**** Information shown ****

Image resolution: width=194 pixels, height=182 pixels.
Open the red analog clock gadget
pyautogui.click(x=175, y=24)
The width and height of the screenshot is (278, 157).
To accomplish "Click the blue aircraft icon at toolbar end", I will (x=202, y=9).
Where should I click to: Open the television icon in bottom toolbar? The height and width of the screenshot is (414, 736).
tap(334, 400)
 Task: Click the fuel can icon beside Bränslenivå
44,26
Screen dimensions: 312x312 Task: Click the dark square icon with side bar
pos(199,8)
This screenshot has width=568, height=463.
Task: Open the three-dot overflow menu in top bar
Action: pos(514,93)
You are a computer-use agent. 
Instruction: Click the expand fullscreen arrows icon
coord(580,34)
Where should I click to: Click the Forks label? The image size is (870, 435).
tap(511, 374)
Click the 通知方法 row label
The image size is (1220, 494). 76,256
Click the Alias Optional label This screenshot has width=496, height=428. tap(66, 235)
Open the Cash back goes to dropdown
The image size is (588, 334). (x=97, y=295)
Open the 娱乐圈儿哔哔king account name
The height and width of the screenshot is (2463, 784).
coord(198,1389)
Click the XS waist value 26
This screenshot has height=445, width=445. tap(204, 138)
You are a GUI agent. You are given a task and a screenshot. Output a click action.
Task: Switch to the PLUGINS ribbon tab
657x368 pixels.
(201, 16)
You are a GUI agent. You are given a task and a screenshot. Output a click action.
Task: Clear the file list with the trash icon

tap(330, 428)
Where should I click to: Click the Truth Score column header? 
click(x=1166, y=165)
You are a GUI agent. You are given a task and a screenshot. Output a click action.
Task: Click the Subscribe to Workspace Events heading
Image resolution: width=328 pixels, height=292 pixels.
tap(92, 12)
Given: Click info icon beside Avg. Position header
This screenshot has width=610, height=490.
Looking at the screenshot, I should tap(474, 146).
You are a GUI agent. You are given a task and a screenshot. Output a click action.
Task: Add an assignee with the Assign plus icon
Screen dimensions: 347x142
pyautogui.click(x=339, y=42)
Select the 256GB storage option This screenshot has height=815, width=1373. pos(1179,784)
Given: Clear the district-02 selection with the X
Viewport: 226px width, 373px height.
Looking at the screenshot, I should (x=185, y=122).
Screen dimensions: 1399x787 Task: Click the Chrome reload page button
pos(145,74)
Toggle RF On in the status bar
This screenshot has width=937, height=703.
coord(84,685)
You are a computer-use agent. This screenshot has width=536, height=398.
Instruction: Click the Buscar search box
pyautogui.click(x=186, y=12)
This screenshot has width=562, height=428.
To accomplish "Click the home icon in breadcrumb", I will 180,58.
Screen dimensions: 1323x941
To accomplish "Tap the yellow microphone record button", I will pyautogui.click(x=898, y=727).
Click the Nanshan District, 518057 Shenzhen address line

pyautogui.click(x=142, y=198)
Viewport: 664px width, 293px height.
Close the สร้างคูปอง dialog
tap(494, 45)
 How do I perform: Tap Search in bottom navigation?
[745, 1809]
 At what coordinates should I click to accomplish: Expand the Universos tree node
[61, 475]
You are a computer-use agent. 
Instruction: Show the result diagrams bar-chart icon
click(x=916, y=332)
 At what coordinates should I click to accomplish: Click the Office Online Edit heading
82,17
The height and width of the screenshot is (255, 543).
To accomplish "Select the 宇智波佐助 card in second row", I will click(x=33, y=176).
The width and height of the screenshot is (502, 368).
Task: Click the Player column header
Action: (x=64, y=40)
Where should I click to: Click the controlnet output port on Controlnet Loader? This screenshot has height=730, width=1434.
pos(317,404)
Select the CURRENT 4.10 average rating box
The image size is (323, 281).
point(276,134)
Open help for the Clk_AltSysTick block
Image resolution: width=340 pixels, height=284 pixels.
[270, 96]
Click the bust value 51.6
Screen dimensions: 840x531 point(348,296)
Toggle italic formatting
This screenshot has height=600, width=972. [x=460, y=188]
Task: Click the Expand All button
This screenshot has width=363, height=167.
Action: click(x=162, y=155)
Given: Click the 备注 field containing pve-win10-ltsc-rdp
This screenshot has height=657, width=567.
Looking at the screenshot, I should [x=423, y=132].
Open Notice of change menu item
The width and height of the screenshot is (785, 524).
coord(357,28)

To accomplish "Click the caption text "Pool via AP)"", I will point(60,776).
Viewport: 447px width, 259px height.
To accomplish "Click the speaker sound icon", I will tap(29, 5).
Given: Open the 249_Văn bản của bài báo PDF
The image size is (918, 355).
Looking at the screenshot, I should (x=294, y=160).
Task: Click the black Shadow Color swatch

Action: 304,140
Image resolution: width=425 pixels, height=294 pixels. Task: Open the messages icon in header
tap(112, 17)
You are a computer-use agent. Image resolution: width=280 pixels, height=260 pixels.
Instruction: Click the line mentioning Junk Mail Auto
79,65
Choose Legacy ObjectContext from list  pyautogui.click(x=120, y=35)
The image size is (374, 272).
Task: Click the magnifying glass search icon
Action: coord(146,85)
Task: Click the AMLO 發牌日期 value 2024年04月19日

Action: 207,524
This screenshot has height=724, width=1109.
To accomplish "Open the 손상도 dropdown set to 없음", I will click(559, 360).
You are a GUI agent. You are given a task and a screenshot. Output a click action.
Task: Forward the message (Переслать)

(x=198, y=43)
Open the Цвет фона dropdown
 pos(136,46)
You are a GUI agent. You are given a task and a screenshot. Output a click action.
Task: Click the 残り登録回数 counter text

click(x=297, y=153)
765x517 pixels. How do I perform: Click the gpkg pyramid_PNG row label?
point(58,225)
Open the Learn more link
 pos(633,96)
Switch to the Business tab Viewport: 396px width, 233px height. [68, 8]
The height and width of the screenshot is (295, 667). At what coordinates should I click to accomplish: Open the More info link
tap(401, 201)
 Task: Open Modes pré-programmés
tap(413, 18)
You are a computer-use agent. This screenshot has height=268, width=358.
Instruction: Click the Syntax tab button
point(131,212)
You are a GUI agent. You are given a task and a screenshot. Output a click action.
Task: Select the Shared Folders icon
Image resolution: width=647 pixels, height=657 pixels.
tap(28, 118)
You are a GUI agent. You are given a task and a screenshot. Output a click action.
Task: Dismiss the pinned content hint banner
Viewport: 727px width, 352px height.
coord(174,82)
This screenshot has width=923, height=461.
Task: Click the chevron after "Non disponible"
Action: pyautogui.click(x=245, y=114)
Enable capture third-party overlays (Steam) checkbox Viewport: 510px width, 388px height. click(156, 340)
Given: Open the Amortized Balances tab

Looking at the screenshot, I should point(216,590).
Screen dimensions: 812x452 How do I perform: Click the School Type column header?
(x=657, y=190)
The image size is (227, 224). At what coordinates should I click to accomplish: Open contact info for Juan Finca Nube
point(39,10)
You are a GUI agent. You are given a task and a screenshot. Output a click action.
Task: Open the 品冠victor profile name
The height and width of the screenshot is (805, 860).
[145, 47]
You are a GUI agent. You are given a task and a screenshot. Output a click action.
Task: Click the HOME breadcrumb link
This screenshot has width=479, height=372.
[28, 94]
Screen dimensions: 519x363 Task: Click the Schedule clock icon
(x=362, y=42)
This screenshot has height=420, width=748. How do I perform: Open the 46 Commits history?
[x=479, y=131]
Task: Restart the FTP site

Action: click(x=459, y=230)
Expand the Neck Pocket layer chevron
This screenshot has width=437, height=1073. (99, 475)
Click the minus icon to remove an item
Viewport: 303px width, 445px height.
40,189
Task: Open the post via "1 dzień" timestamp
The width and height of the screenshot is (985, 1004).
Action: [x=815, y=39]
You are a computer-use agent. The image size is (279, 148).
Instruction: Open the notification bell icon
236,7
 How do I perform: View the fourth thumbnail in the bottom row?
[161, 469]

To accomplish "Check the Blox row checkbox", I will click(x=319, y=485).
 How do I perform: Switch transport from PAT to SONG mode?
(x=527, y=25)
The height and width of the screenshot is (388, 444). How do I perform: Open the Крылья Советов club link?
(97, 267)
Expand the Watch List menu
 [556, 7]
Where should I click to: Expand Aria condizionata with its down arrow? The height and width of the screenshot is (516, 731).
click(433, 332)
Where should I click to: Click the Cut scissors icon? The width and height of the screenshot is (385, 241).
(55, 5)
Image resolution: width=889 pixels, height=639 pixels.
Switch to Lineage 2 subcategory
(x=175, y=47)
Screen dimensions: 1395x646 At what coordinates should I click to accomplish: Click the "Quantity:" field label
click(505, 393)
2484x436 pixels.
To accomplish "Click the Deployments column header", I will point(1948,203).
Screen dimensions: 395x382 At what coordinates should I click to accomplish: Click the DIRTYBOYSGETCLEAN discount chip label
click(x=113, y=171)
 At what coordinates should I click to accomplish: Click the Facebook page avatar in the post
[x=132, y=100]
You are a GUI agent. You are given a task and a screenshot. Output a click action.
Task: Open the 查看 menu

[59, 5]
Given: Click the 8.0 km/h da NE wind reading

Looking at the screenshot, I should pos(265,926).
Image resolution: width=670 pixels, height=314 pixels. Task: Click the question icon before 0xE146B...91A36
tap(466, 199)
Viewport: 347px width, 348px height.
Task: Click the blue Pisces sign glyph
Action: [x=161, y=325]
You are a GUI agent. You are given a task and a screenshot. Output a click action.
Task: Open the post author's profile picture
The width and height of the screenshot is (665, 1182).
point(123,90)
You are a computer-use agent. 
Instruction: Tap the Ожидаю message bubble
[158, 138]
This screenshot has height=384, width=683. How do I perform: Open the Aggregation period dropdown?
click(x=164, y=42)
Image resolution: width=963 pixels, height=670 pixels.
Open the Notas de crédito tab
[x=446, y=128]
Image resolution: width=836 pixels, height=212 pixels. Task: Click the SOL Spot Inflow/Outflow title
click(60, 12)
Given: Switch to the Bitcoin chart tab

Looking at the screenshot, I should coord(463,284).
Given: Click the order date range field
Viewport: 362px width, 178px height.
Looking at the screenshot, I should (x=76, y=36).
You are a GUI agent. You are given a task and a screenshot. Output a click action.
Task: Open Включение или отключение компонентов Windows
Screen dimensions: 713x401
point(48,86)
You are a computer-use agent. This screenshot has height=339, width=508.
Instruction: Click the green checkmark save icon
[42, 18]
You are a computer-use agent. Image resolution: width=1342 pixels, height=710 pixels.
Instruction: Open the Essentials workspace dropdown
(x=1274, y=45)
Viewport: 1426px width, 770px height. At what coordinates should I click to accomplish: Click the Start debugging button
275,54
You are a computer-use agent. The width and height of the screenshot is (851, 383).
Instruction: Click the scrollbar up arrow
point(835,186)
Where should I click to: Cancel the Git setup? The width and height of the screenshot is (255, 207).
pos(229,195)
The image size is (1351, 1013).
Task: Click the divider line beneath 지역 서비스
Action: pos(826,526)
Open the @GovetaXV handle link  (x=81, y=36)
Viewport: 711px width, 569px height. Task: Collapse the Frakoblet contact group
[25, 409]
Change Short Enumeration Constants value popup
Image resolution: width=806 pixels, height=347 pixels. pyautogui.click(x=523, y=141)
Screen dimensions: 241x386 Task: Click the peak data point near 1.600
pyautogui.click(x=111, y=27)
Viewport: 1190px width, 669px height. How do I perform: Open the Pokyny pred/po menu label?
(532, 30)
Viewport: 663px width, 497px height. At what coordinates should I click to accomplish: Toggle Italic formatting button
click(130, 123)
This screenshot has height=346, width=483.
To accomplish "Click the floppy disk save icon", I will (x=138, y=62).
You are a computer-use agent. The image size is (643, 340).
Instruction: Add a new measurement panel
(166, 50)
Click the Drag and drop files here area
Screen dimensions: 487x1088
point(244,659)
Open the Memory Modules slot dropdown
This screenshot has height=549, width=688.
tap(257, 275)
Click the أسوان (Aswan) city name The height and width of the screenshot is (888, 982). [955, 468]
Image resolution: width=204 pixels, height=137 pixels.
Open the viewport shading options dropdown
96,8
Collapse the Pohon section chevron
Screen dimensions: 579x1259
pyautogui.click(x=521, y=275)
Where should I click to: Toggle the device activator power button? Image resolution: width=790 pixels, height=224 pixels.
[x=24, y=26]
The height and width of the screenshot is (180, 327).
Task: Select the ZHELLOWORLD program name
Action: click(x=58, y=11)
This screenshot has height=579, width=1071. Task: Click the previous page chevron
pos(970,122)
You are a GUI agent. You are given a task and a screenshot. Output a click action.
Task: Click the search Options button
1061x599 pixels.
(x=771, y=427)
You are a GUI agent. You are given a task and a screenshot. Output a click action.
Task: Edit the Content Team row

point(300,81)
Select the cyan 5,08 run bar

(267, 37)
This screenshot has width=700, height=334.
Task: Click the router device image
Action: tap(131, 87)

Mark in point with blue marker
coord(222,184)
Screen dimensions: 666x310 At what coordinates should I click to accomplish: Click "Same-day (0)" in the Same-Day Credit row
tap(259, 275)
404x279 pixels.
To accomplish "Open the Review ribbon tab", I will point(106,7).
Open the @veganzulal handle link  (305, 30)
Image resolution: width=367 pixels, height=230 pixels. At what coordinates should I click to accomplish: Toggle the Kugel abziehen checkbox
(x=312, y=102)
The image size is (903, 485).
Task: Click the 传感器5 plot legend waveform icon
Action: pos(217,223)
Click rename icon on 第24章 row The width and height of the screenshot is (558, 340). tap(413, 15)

****

What to produce
Ascertain the number of lines in the entries that include the word "item", and report only that number.

Written answer
2